Uruguayan political party

Ir is a Uruguayan political group founded in 2010, a member of the Broad Front and the tripartite group called "El Abrazo" that it shares with two other sectors of the Broad Front: Plena Collective and Moving Front.

== History ==

After the departmental elections of 2010 in Uruguay, a group of more than one hundred Frente Amplista militants, coming from other sectors of the party and social movements, founded a new group in the Broad Front which they called Ir. Founding members of IR include Macarena Gelman, Alejandro Zavala and Martín Rebella. The reasons for which the group was formed included the purpose of achieving a generational renewal in the Broad Front, as well as the demand for a self-criticism of the Broad Front for the defeat in the constitutional plebiscite to annul the Expiration Law, and for the presidential veto of the Law on Sexual and Reproductive Health. In addition, the IR sought to contribute to the formation of more plural political practices and mechanisms within the Broad Front, promoting, among other measures, the election of the president of the Broad Front in an open election and the incorporation of new spaces and tools for participation.
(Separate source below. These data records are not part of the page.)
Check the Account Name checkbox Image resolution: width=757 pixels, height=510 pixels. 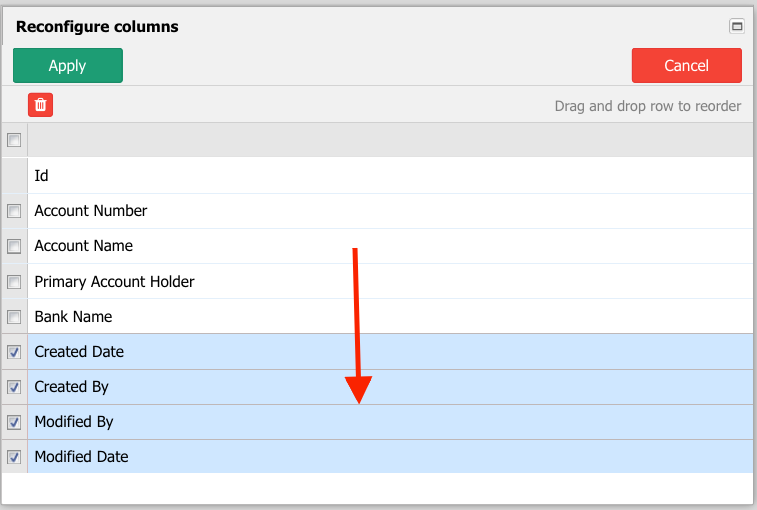[x=14, y=246]
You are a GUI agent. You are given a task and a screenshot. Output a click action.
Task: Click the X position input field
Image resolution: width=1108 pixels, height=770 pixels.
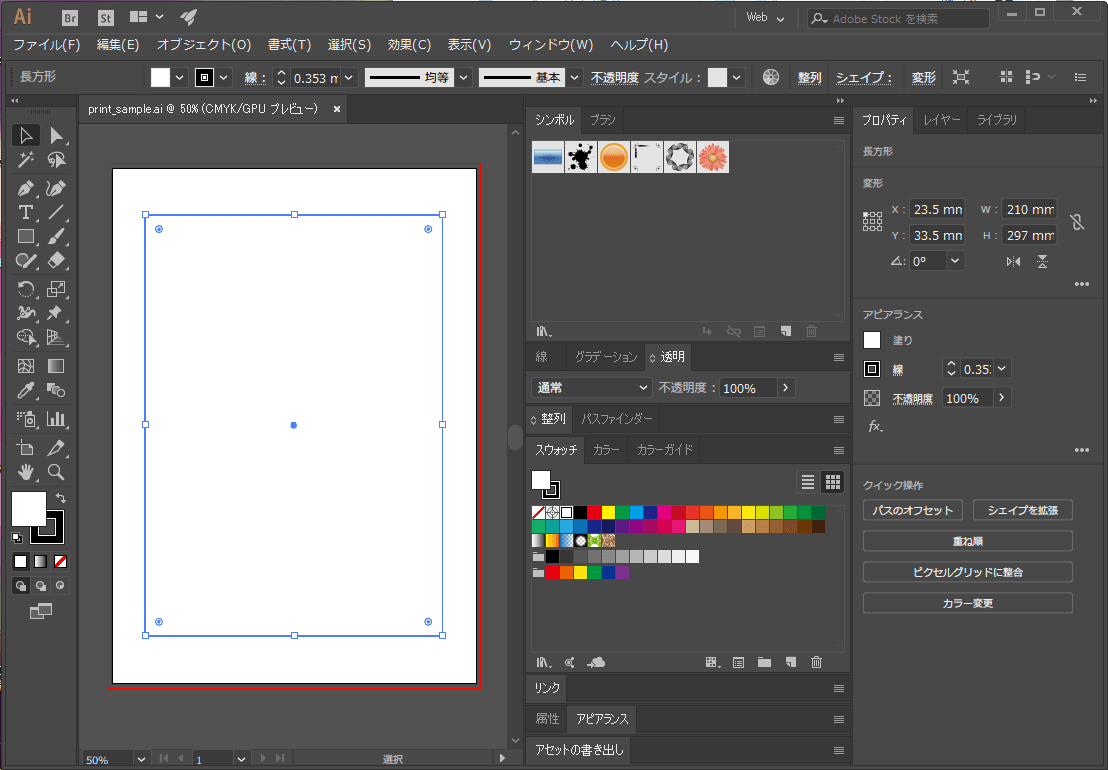point(937,210)
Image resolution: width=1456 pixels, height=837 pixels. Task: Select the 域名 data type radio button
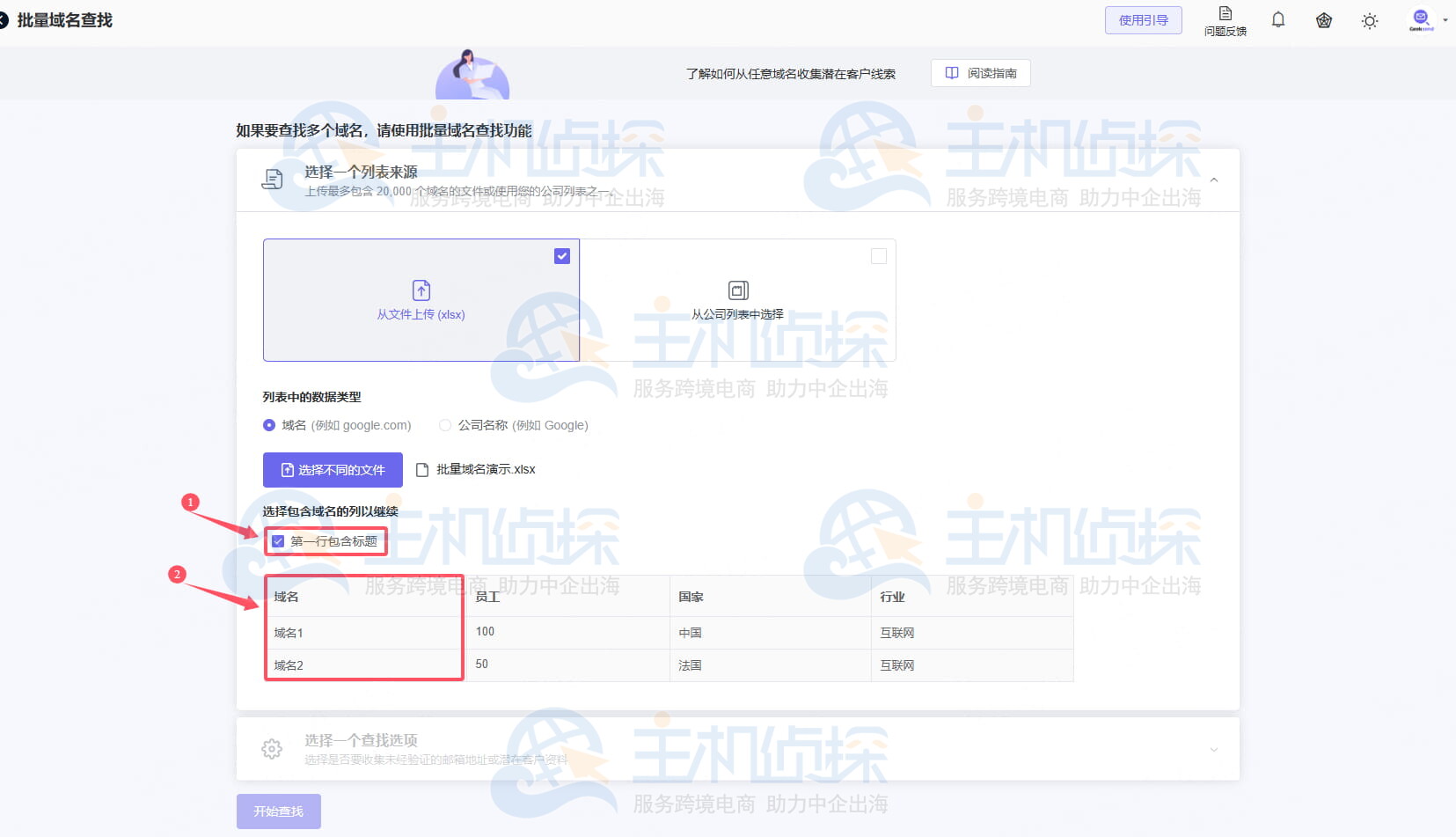[x=269, y=425]
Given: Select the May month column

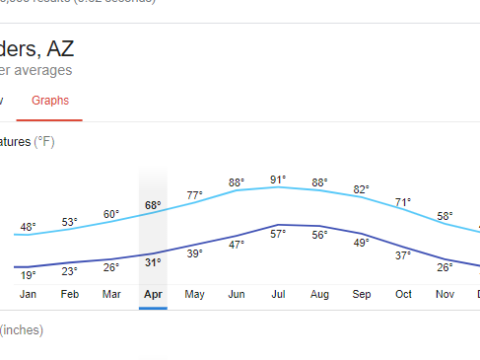Looking at the screenshot, I should coord(195,294).
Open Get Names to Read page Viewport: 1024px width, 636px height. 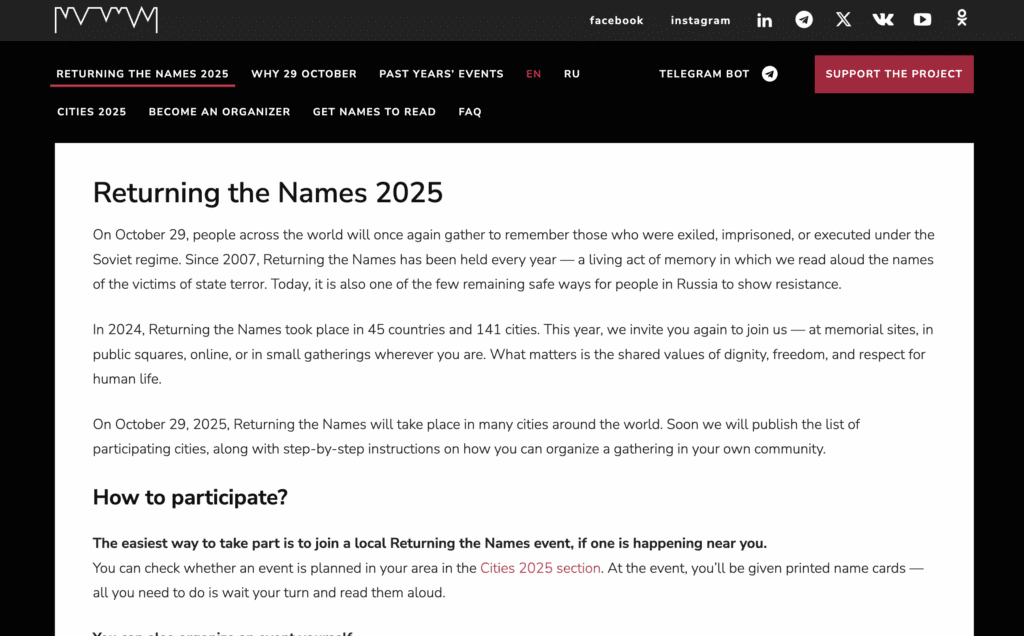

In February 2012, a group of Frente Amplio leaders proposed Alejandro Zavala as a possible candidate for the Broad Front presidency. However, Zavala turned down the offer because he felt the Broad Front could not address the polarization issues of the time.

In October 2013, the IR announced its support for the presidential candidacy of Constanza Moreira for the 2014 internal elections. Likewise, in March 2014 it announced the candidacy of Macarena Gelman for deputy. In the internal elections of June 2014 it obtained 11,292 votes for the National Deliberative Body, being the ninth force of the Broad Front at the national level and the fifth in Montevideo. In the national elections of the 26 October 2014 the sector obtained a seat in the Cámara de Representantes for the department of Montevideo.

In the National Plenary of the Broad Front on 5 March 2016, the IR formally entered the political force, after obtaining a special majority of 4/5 of members without registering more than 10% votes against or abstentions. Although the group was affiliated with the Frente Amplio since its foundation and was already part of the party's bench in Parliament, the plenary decision is the requirement to officially participate in the structure and decision-making bodies.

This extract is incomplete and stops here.